FS="[ \. QF \@D = x]+"
#Output field separator is defined as a comma.
OFS = ","
}
#@D search, stripping out the field separator characters and inserting a OFS.
/\@D/                {                                                          #Search for any line containing the string @D
                        last_field=$8 ;
                        sub(/[^0-9]*/,"",last_field );
                        dollar_val=last_field/100 ;
                        report="cclookup.rep";                                  #Define report variable.
                        num_cclookup++;                                         #Get number of auth requests.

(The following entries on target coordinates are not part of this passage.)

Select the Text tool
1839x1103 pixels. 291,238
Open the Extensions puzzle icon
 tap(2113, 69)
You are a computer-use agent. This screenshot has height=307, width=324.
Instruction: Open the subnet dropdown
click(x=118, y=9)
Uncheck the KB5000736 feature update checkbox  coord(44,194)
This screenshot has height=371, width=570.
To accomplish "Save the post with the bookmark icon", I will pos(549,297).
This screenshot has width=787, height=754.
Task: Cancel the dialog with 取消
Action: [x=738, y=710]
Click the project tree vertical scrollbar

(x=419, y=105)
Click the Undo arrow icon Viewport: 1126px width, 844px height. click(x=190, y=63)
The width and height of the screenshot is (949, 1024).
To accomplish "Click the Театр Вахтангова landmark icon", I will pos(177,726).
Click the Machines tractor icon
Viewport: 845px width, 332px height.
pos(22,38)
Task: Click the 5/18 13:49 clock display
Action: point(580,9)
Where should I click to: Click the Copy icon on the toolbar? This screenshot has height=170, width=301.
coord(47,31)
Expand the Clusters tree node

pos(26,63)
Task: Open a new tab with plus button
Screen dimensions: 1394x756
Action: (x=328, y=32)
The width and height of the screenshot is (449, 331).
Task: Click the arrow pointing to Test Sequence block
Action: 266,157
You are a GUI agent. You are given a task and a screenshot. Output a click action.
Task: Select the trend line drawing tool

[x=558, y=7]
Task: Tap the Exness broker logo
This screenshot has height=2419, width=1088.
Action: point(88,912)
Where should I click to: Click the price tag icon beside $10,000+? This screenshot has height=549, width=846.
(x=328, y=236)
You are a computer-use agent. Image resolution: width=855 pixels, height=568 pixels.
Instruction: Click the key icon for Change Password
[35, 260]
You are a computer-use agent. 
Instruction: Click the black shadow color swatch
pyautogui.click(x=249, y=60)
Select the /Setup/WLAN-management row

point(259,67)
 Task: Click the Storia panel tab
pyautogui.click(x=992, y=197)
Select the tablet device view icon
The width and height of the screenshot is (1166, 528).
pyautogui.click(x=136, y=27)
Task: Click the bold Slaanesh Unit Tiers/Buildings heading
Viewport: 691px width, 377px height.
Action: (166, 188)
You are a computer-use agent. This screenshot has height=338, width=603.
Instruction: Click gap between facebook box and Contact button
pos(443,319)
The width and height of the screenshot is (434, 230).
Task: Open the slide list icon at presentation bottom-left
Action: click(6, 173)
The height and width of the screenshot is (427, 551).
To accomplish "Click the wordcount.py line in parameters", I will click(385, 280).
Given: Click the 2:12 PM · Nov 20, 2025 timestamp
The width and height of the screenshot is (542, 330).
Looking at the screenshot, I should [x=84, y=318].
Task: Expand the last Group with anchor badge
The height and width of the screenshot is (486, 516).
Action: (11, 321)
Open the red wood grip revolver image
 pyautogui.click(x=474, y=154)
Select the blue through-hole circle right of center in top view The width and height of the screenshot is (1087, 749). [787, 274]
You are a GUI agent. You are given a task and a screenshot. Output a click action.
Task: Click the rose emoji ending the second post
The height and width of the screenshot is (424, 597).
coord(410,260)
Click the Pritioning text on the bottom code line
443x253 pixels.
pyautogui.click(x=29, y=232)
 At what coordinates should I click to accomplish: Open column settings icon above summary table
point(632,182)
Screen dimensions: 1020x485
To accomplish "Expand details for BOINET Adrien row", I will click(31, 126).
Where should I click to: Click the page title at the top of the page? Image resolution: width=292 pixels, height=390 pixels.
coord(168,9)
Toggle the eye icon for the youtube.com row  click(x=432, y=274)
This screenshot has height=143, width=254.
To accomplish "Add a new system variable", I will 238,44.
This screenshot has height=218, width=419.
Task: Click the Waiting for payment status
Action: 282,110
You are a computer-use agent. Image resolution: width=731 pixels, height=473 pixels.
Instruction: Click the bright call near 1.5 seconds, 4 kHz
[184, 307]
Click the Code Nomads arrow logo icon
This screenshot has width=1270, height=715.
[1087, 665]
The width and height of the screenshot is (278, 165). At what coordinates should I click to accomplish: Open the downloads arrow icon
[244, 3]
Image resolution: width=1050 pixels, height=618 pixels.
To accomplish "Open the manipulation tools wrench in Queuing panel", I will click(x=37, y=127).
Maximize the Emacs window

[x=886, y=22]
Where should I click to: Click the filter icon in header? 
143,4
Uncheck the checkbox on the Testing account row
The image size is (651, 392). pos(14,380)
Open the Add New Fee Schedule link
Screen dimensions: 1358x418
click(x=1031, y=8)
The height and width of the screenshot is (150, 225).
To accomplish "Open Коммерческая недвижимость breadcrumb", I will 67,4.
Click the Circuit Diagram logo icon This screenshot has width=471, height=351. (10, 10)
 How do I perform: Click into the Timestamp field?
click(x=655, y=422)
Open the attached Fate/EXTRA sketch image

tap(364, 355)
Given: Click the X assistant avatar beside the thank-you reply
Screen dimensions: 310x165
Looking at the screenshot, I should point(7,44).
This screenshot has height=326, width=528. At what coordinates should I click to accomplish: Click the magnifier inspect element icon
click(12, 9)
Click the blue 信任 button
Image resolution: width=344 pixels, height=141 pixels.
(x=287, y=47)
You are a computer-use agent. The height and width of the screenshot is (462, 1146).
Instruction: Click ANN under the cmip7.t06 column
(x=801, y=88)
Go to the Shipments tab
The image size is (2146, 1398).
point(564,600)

                        field1=$1 ;
                        field2=$2 ;
                        field3=$5 ;
                        field4=$6 ;
                        field5=$7 ;
                        printf ("%s,%s,%s,%s,%s,$%-.2f\n",field1,field2,field3,field4,field5,dollar_val) > report
                        #print $1, $2, $5, $6, $7, $8 > report;                 #Print fields 1-2 with the OFS between them to report.
                        }                                                       #End of the @D search.

It's a bit of a kludge but it works. I couldn't seem to get the last_field variable to print out no matter what I did using the plain print command, which is why I eventually went with printf instead. That also allowed me to output the results in a decimal format since those numbers before the MENCHIES were dollar amounts.